Synthesis and characterization of lanthanide complexes as potential therapeutic agents
Published in Journal of Coordination Chemistry, 2020
Multidrug resistance (MDR) microorganisms are considered as microorganisms that are resistant to one or more classes of antimicrobial agents. Some previously treatable pathogens are now becoming untreatable, for example methicillin-resistant Staphylococcus aureus and vancomycin-resistant enterococcus [1, 2]. MDR has emerged as a serious threat in the management of infectious diseases. The aggravation problem of MDR caused by microorganisms has accessed alarming levels in many countries around the world. Microbial resistance not only contributed to the increase in mortality associated with infections and the incidence of infections but also significantly contributed to raise the financial costs of health care related to the treatment of drug-resistant infections.
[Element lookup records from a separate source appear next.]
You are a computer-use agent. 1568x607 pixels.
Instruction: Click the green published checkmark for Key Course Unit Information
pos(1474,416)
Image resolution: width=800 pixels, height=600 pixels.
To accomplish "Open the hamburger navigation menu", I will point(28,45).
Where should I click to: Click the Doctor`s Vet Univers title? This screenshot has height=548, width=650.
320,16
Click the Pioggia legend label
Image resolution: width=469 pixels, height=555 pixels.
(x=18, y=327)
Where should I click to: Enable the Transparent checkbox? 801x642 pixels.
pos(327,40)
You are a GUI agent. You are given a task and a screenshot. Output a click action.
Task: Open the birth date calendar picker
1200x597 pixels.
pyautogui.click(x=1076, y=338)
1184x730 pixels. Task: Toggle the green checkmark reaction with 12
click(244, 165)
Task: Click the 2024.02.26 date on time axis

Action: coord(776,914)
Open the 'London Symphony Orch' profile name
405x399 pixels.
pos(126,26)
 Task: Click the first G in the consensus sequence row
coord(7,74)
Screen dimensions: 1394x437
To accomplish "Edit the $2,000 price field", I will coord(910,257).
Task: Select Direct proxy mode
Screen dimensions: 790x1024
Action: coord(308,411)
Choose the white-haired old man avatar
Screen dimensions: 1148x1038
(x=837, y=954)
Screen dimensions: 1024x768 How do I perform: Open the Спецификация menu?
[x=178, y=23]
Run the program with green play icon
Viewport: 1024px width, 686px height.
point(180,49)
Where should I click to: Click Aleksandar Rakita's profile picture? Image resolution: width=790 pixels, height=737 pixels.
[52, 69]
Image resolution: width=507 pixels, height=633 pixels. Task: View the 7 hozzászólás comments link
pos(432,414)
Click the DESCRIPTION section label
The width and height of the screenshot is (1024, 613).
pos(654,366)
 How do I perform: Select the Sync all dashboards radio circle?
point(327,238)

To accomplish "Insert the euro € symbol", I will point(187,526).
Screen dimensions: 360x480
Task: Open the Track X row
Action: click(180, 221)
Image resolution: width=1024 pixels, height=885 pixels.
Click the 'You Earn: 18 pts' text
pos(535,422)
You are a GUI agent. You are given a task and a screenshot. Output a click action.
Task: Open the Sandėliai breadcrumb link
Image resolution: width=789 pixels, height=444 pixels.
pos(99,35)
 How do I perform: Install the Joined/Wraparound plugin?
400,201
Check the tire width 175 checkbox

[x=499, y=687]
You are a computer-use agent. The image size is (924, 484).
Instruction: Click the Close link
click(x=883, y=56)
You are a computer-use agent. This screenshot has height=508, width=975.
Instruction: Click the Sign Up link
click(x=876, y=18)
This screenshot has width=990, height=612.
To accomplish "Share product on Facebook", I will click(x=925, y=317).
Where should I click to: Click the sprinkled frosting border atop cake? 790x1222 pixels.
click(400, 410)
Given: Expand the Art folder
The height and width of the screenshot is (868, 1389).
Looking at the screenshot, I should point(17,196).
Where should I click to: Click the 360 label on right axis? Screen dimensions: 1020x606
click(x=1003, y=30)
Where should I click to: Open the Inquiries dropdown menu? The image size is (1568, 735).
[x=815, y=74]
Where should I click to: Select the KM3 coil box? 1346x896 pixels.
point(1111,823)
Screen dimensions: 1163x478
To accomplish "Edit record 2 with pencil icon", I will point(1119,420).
The problem has prevailed mainly due to: (i) shortage development of antibiotics and acquirement of mechanisms of resistance [3] (ii) the uncontrolled use of antibiotics in medicine and agriculture [4]. The enhancement of antibiotic resistance has encouraged the search for new metal complexes as novel antimicrobial therapeutic agents. This revival interest seemed appropriate to combine two or more compounds with different pharmacophoric groups for producing novel compounds which are active against multidrug-resistant pathogens.